▶ [Görev]: Seçilen bölümde aktarılan cümlesinde baba, ailenin en büyük servetinin ne olduğunu söylüyor?

▶ [Seçilen bölüm]:
*****

Paylaş
Çok hoşuma gidiyor maziyi düşünüp ince detay bir şeyleri hatırlamak, anmak, yazmak.
Böyle mayhoş bir tadı oluyor mazinin; tatlı-ekşi, acı-ekşi, acı-tatlı, karman çorman insani tatlar işte.
Baktığım her beni gülümseten şeyde veya canımı yakan olayda hemen babamın o uzun cümlesini hatırlıyorum. O meşhur, upuzun, bir paragraf tutan cümlesini.
Kardeşimle ne zaman saçmalasak babam sabırla bekler; zamanını kollar, alır bizi karşısına oturtur, her seferinde tek nefeste, hiç eksiksiz, aynı güven veren samimi tonda ve vurguda söylerdi cümlesini!
Yşte o cümle, olur olmaz bir yerlerde geliveriyor kulağıma. Hangi ortamda olursam olayım kalakalıyorum.
Filmlerde olur ya hani, sahnede bir sürü gürültü vardır; ama baş karakter hiçbir şey duymaz. Aynen o baş karakter gibi ben de sağır oluyorum bir süreliğine.
Kulağımda çınlayan babamın cümlesi bitiyor, yüzüme bir gülümseme çöküyor, ondan sonra devam ediyorum hayatıma kaldığım yerden. Bir çocuk için -ki o çocuk hâlâ ben oluyorum- yıllar geçtikten sonra, babası hayatta olmadığında bile, ona güven verdiğini yeni fark ettiği bir cümleyi bu kadar net hatırlayabilmesi müthiş bir şansmış.
Babam: “Çocuklar biz annenizle birbirimizi çok severek ve isteyerek evlendik, birleştik. Ben döl verdim, çok şanslıyız, siz dünyaya geldiniz; bir kızımız, bir oğlumuz oldu. Ben annenizi hiç aldatmadım, başka bir kadında gözüm olmadı. Biz birbirimize hiç yalan söylemedik. Ne benim, ne annenizin ne malda ne de mülkte gözü oldu; çünkü bizim en büyük servetimiz sizsiniz. Başka hiçbir şeyin önemi yoktur. Biz en büyük yatırımı sizlerin eğitimine yaptık. Siz bu hayatta iki kardeşsiniz! Birbirinizi sayın, sevin. Ben sizi, ailemi çok seviyorum!” Ah babam babam babam!

*****

▶ [Materyal]:
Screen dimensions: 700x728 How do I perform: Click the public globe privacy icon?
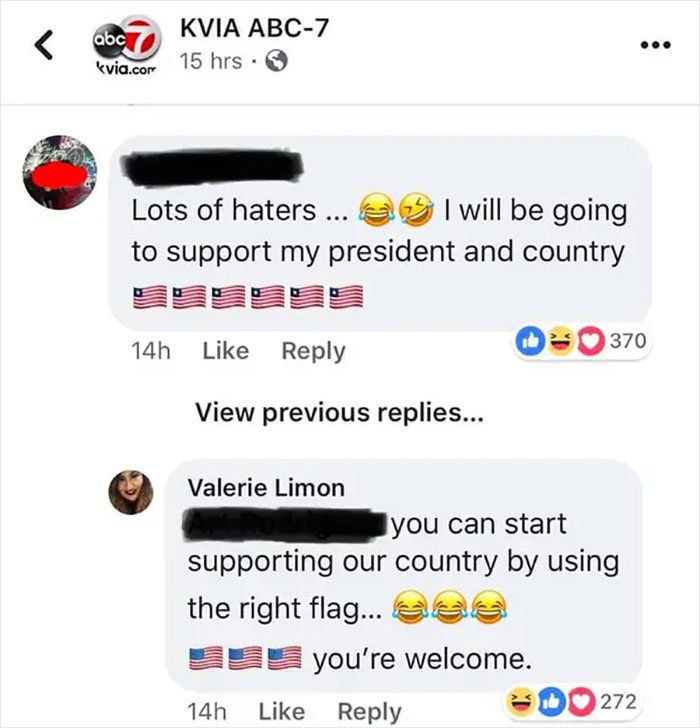point(276,61)
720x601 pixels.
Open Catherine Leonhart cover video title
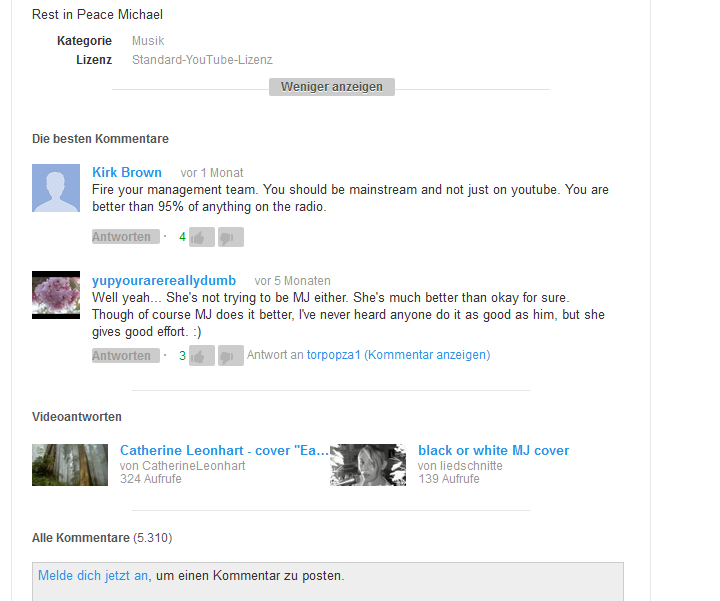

*****

▶ [Çözüm]: Çocuklarının, yani anlatıcıyla kardeşinin, ailenin en büyük serveti olduğunu söylüyor.